/---

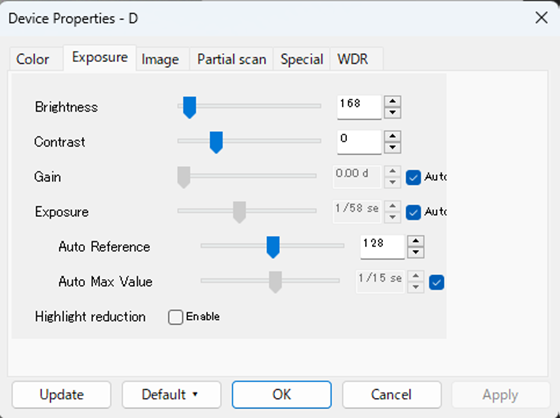Uncheck the Gain Auto checkbox

tap(413, 177)
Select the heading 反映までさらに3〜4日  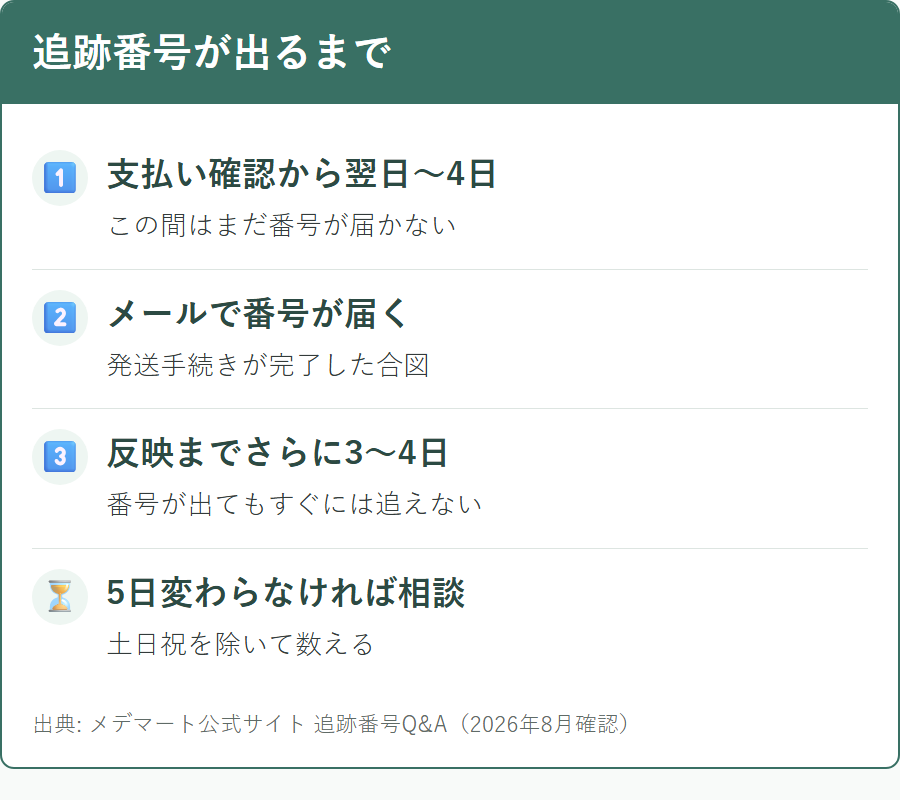pos(277,453)
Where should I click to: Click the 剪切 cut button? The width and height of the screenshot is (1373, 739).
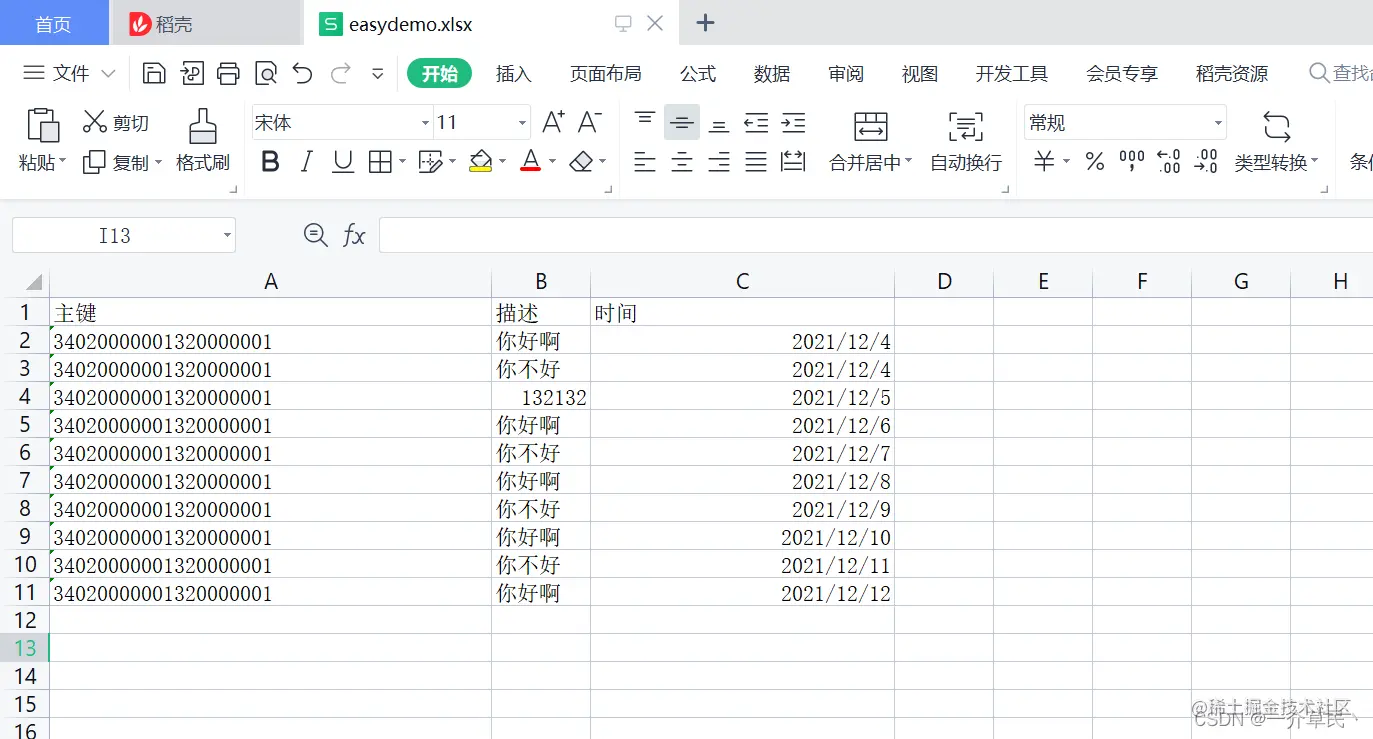pyautogui.click(x=118, y=122)
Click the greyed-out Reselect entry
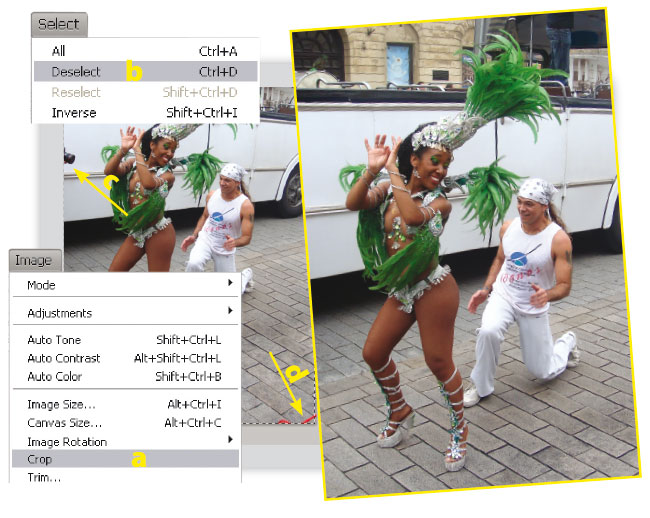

\---

WRITTEN EXERCISE: Replace "button" with "icon" in the lines from the one containing "Where should I" through the end of the records, changing nothing else, and write out only those lines without the pictures.

THE COMPLETED TASK:
Where should I click to: Click the 剪切 cut icon? The width and height of the screenshot is (1373, 739).
pyautogui.click(x=118, y=122)
Click the greyed-out Reselect entry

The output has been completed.